- Born: Ty Keegan Simpkins August 6, 2001 (age 25) New York City, U.S.
- Education: San Diego State University
- Occupation: Actor
- Years active: 2001–present
- Relatives: Ryan Simpkins (sister)

= Ty Simpkins =

American actor (born 2001)

Ty Keegan Simpkins (born August 6, 2001) is an American actor. His notable film credits include Insidious (2010), its sequel Insidious: Chapter 2 (2013), Jurassic World (2015), and Insidious: The Red Door (2023). He is also known for his appearances in the Marvel Cinematic Universe as Harley Keener in Iron Man 3 (2013) and Avengers: Endgame (2019), as well as the independent film The Whale (2022).

== Early life==
Simpkins was born on August 6, 2001 in New York City, to Monique and Stephen Simpkins. His older sibling is actress Ryan Simpkins.

== Acting career ==
Simpkins first appeared on TV when he was three weeks old. His first role was on One Life to Live where he shared the recurring role as John "Jack" Cramer Manning. Simpkins then had a recurring role as Jude Cooper Bauer on Guiding Light, in which he went on to be "Jude" for about four years. He guest starred in Law & Order: Criminal Intent and a handful of commercials and print ads.

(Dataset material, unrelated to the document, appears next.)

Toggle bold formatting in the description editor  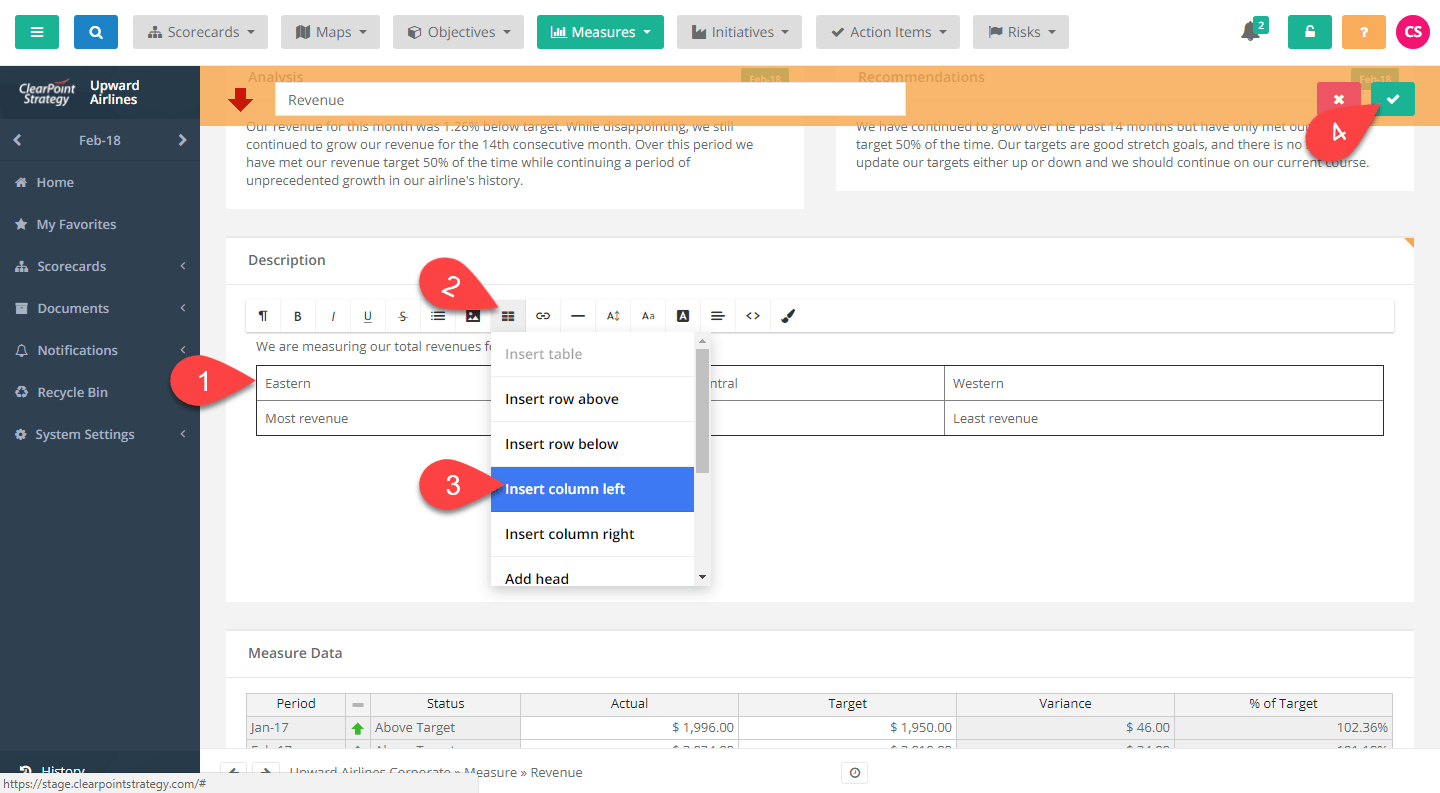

Simpkins made his film debut in Steven Spielberg's War of the Worlds (2005). Next was a featured role in All the King's Men (2006), where he played a young version of Jude Law's character, and he played Aaron in the multiple-award-winning Little Children (2006). Simpkins went on to film Pride and Glory (2008), in which he and his sibling, actor Ryan Simpkins, play the children of Colin Farrell. Simpkins also completed Gardens of the Night (2008) and then Revolutionary Road (2008), in which he again starred alongside his real-life sibling Ryan. Simpkins has guest-starred on CSI, Private Practice and Family of Four. In September 2009, he signed on to play Luke in the 2010 film The Next Three Days. He also played Dalton Lambert in Insidious (2011) and Insidious: Chapter 2 (2013). He reprised the role ten years later for Insidious: The Red Door (2023).

In 2013, Simpkins starred alongside Robert Downey Jr. in the live-action film Iron Man 3, as Tony Stark's sidekick Harley Keener (he also reprises the role in Lego Marvel's Avengers). This was the first time a child character had been featured prominently in the Iron Man films. He appeared in Iron Man 3 director Shane Black's 2016 film, The Nice Guys.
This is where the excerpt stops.